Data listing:
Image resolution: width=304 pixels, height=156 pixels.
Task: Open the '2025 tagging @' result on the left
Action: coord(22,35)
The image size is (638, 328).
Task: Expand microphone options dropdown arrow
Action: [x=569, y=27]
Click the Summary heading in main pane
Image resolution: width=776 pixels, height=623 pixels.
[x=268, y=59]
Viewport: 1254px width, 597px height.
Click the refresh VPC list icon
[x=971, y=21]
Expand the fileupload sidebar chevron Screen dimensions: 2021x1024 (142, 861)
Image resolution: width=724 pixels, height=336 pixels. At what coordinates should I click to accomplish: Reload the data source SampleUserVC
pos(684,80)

---

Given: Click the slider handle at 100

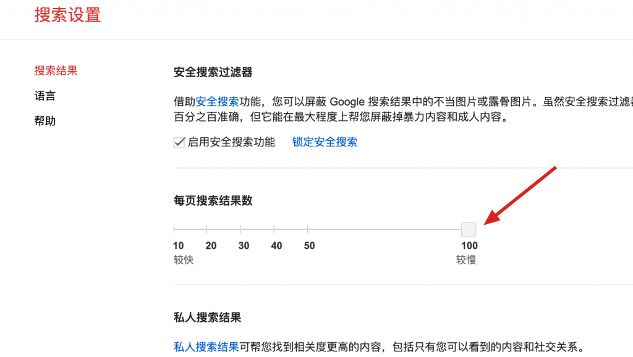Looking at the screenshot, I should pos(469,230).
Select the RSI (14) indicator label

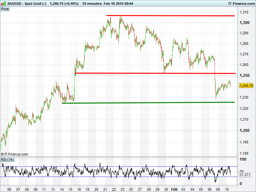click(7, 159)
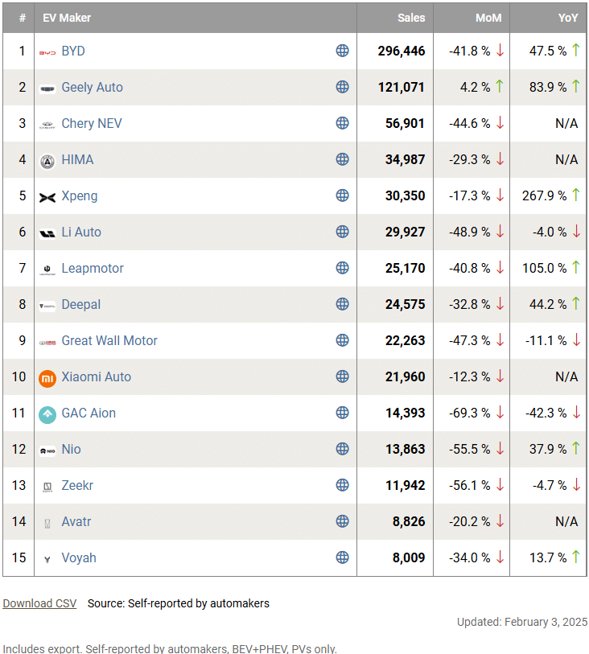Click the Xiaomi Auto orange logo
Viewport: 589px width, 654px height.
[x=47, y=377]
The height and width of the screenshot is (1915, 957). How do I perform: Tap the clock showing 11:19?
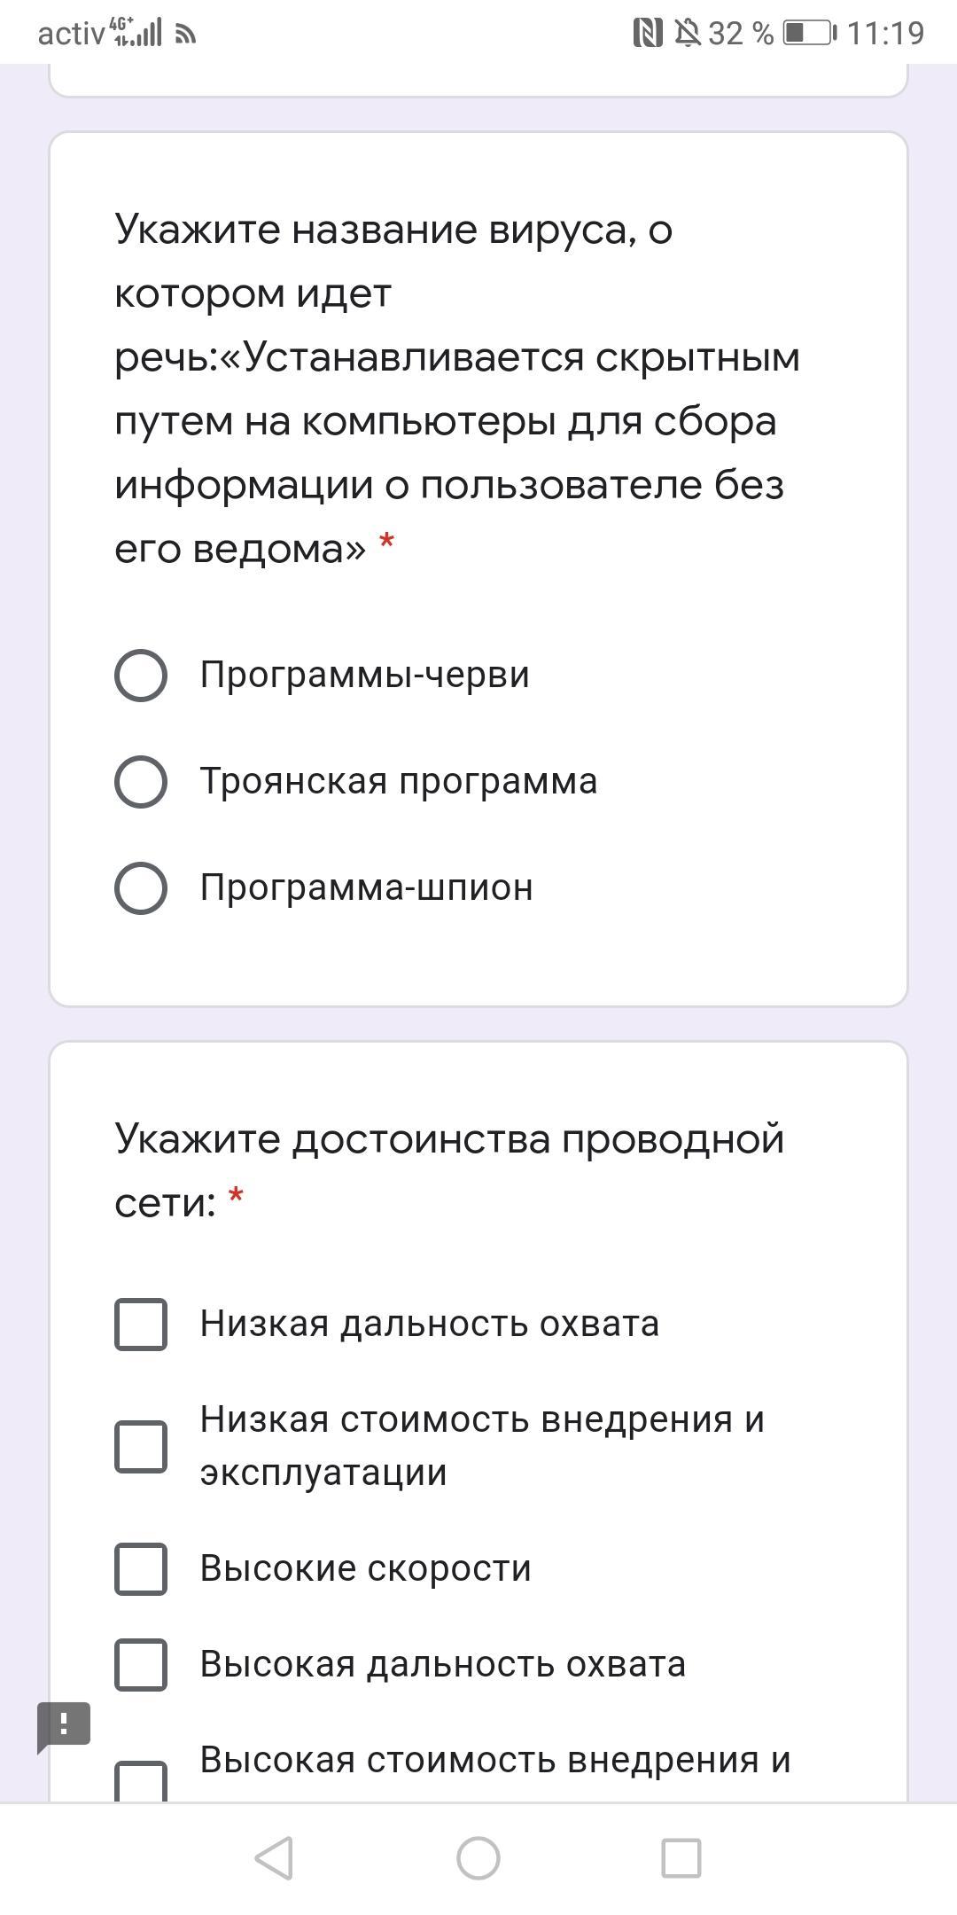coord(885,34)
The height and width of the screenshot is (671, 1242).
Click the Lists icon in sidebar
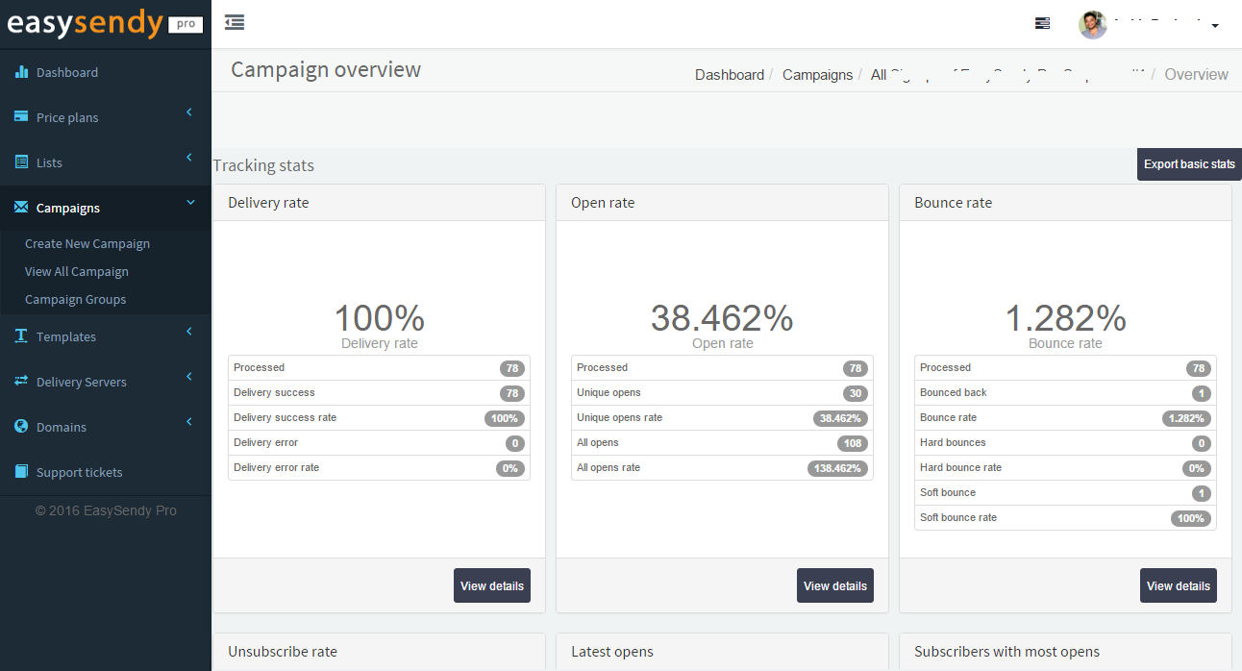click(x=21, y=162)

→ GOAL:
Starting at the line in the material above that contains "Select the RSI (14) indicator label" and stopping after the line that contains "click(x=21, y=162)", write that stretch out again with "sidebar" replaced by "navigation pane" and everything else left as it stands. Omit the pictures from your answer.

→ RESULT FOR THIS TASK:
Select the RSI (14) indicator label

click(7, 159)
Click the Xiaomi Auto orange logo
Viewport: 589px width, 654px height.
[x=47, y=377]
The height and width of the screenshot is (1915, 957). How do I perform: Tap the clock showing 11:19?
coord(885,34)
The height and width of the screenshot is (671, 1242).
Click the Lists icon in navigation pane
click(x=21, y=162)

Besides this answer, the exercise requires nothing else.